##### DATA TO PROCESS #####

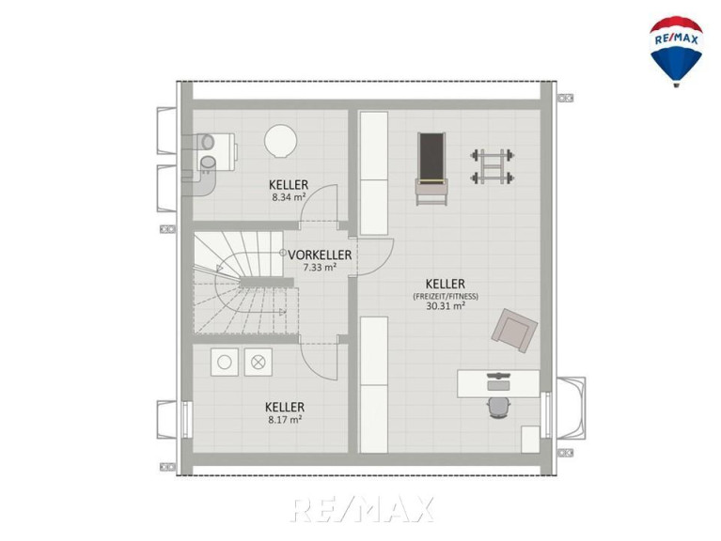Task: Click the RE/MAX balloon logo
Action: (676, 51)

#####
##### DATA TO PROCESS #####

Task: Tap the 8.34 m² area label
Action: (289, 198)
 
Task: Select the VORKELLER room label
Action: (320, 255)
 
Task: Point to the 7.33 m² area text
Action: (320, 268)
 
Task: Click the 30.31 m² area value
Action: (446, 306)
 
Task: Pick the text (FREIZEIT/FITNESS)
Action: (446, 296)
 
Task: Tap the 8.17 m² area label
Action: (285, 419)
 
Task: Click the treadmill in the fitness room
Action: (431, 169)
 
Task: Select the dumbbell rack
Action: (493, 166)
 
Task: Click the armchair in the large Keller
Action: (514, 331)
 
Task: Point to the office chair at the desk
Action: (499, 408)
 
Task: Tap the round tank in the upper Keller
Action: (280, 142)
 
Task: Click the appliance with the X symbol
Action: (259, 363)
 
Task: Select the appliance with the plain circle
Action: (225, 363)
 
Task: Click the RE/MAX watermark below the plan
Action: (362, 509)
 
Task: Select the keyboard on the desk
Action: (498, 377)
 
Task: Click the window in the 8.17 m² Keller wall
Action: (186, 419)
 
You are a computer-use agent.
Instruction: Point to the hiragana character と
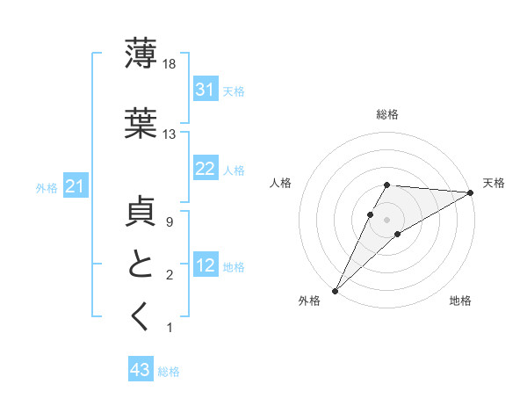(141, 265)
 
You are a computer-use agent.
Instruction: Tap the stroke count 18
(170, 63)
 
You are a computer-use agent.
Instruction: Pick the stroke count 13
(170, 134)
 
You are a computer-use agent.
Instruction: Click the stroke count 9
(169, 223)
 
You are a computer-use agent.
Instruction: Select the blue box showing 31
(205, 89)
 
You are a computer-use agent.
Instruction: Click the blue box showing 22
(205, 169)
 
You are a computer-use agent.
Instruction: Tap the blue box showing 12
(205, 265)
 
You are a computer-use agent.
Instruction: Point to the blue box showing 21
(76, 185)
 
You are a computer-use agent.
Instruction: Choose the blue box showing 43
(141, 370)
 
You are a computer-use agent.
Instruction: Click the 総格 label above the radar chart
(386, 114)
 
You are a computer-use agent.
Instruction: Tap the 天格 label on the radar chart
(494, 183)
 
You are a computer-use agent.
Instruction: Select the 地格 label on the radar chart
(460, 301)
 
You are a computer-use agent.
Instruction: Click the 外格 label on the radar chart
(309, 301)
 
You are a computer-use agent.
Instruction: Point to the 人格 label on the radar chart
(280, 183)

#####

» PROBLEM TO SOLVE
Could you repeat, word for word, the rows from the line containing "Task: Click the 30.31 m² area value" through the line containing "Action: (362, 509)", including both of those lines?

» SOLUTION BELOW
Task: Click the 30.31 m² area value
Action: (446, 306)
 
Task: Pick the text (FREIZEIT/FITNESS)
Action: (446, 296)
 
Task: Tap the 8.17 m² area label
Action: (285, 419)
 
Task: Click the treadmill in the fitness room
Action: (431, 169)
 
Task: Select the dumbbell rack
Action: (493, 166)
 
Task: Click the armchair in the large Keller
Action: (514, 331)
 
Task: Point to the office chair at the desk
Action: (499, 408)
 
Task: Tap the round tank in the upper Keller
Action: (280, 142)
 
Task: Click the appliance with the X symbol
Action: (259, 363)
 
Task: Select the appliance with the plain circle
Action: (225, 363)
 
Task: Click the RE/MAX watermark below the plan
Action: (362, 509)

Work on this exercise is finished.